Here is the landscape without the shader active.
But with the shader active, and the two colours adjusted depending on the time of day, we get the following.
And, if we now revisit The Lords of Midnight, we get the resulting night landscape that I always wanted.
Not sure when this will make it back into the current release, probably after Doomdark’s Revenge is released and I’ve been able to fully test the shader across multiple platforms. But it will make it back.
Tunnel Vision
I’ve been working away for the last few weeks, which has meant that my development has had to take into account that it is being done primarily in bars an restaurants. I know many of you are waiting for the latest version of The Lords of Midnight, but although I have spent some time fixing bugs and adding a few new features, I am not in a position to Build a release version. I have to have access to my desktop to do that, and the few days I’ve spent at home with my family, I hope you can understand that spending time in my study on my computer is not the highest order of the day.
After declaring an end to any changes to Lords of Midnight, I spent some time merging the codebases of the different versions that have been branched out over the the year. Namely, Mobile version, Desktop Version, and Doomdark’s Revenge. I now have a unified code base which means that when I release a update for LoM soon, it can be across all formats.
Once the merge was complete I decided to spend some time working on Doomdark’s Revenge. I am hoping to release a test version soon. The night AI will not be activated but you will be able to wander around the map, above and below ground. And generally check out the UI differences between the games etc. This will then give me a good base to slowly turn on AI features and test them thoroughly up to release later this year. For the record that would be in about 12 weeks!
Once area that I have been working on this week, is tunnels. Tunnels are one of the new features that Doomdark’s Revenge implemented. So I have been slowly working my way through the code base, adding in all the little things that need to be there in order for them to work.
It’s a little different with The Midnight Engine, ( which by the way is the underlying code that powers both The Lords of Midnight and Doomdark’s Revenge ), over the original games, in that there is one code base. Doomdark’s Revenge was released as completely new game, and therefore much of what didn’t remain of The Lords of Midnight was just removed and the new code was added. This is a big issue with my codebase, as my original brief for creating The Midnight Engine was to be able to play both games and in theory create a game that mixes the features from both LoM and DDR. So, if we take tunnels as an example, I could just turn tunnels on in LoM, and everything would just work.
Now, let me try and give you an example of why that thought process gives me a nightmare when implementing something like tunnels.

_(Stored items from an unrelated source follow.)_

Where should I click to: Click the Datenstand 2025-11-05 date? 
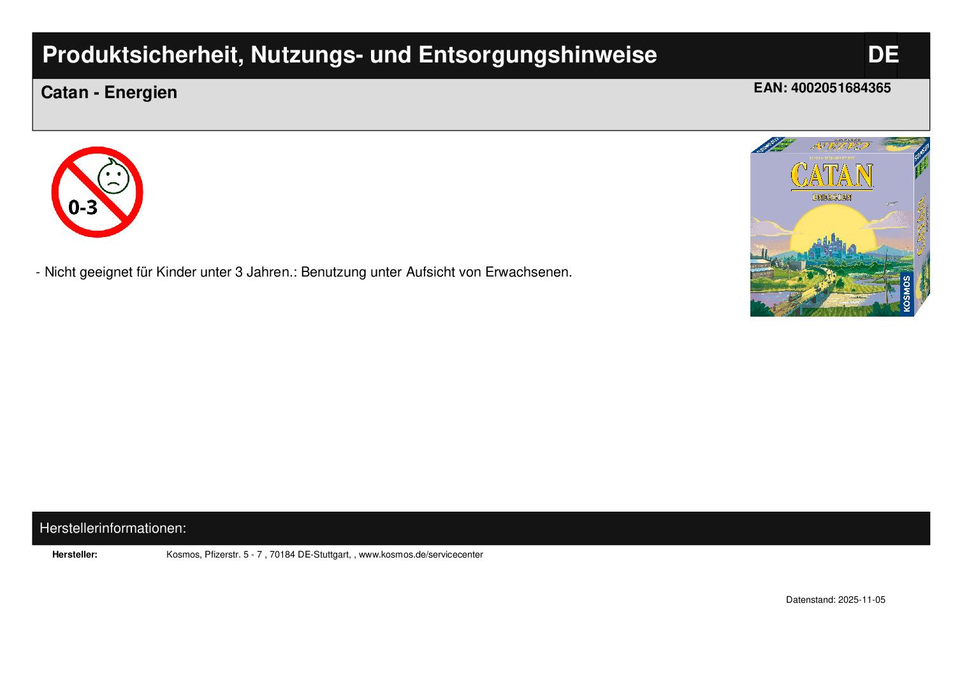835,600
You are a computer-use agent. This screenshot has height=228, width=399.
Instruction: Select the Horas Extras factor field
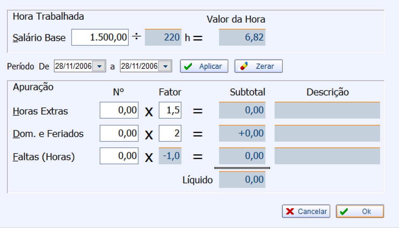click(x=170, y=110)
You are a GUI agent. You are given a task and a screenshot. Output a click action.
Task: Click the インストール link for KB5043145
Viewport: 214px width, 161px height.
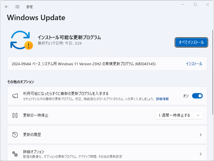pyautogui.click(x=194, y=64)
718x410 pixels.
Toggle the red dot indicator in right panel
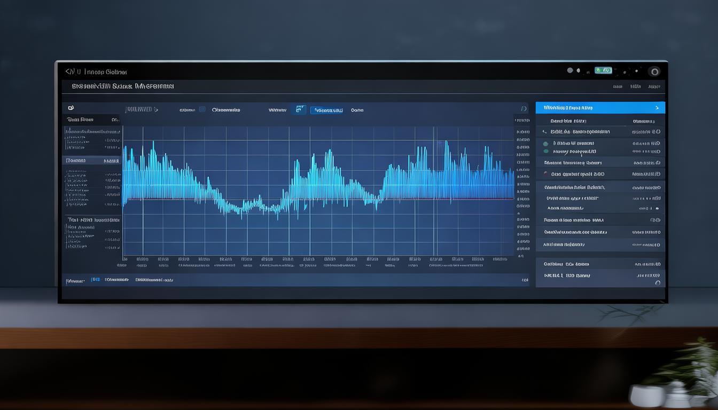pos(545,174)
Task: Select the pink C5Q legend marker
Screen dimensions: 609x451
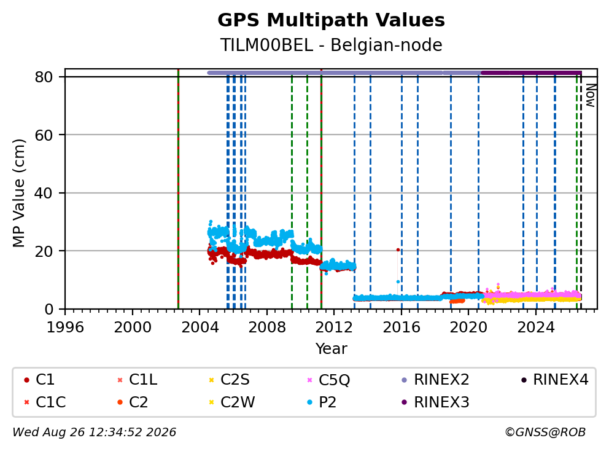Action: [x=309, y=380]
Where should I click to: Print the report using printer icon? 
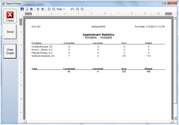[x=31, y=9]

In LoM a map location is split up into [ Terrain, Area, Object, Flags ], in DDR it is just [ Terrain, Flags ] – both area and object are generated. TME uses an expanded format [ Terrain, Variant, Area, Climate, Flags, Object ]. So the generated areas in DDR are stored, as are the objects. ( For the record, objects change every night ). For both, objects are classed as things you find or things you see. So Guidance, Cup of Dreams, Dragons, etc…
Now tunnels are a flag. A location has a tunnel beneath it or it doesn’t. If the terrain is GATE, PIT, PALACE, CITY, then the tunnel is an entrance/exit. If the terrain is PLAINS, FOREST, HILLS, MOUNTAINS, then it is considered a passageway. Now, this is where things start to get messy.
A tunnel location can only have a critter ( dragon, wolf, skulkrin, trolls ), when it is a passageway. And the location directly above ground can only have a critter when there isn’t a passageway below. So affectively you have two locations sharing the same space but only one critter at the location who could be in either of the two locations.
It seems a pretty straight forward thing to think about, but when your code base works on the concept of a single location, suddenly everything changes.
When drawing the landscape, the frontend asks the backend for the information about a given location. It draws the terrain graphics and any critter imagery that is required. The backend has just told the front end that there is a critter at this location. However, now it has to consider if we are above or below ground, and the type of below ground we are on. Based on that information the frontend can decide if that critter is visible or not.
When at a given location the frontend asks the backend for all the lords that are at a given location. But now it has to consider if that lord is above or below ground. The list of these types of checks goes on and I’ve found myself having to work through the engine making sure that I am always using the correct context. More importantly I am trying to make sure that any logic is in the backend and not in the frontend. Therefore the backend now returns the information in the form of, here is the information at the location requested, this critter is above ground and this critter is below ground. It doesn’t matter that there can’t be a critter in both, that is a backend problem not a frontend one.
A similar thing happens with the discovery map. There are flags on a location to say that it has been seen, looked at, or visited. Seen is a distance thing. Two locations away may have been seen, and you know what terrain is there because you can see it on the landscaping view in front of you, but you might not know what it is called. Looked at is for locations directly in front. You know the terrain and the name. Finally, visited is exactly that, you have stood on that piece of ground. But, you might not have stood under that piece of ground. So now we have to introduce the concept of tunnel visited and tunnel looked at. How about, we have walked down a tunnel and got to the end, and we know the tunnel finishes, as opposed to not quite making it to the end, so we have looked at the tunnel location in front, but because we didn’t visit it, we don’t know if the location after that continues as a tunnel, or this is indeed the end of the tunnel.
That one bit flag in DDR ‘tunnel’ suddenly becomes so much more when you are trying to keep a flexible engine. That one bit flag also creates limitations. Two tunnels adjacent to each other must be connected. You can’t run a tunnel under a palace because a palace is always an exit/entrance. This is used to create a one way tunnel in the game.
I have considered removing the bit flag, and replacing it with the concept of layered maps. You would then have a map for all the terrain above ground and then a map for all the terrain below ground. Following that approach would me that the limitations could be removed and it would allow things like different critters above ground than below. Or types of tunnels. But for now, I’ll leave well alone!
Other things have crawled out of the subterranean landscape… For example, two characters at the same location are not actually at the same location when one is above ground and one is below ground. Thus, the newly added grouping functionality suddenly needs to take into account tunnels!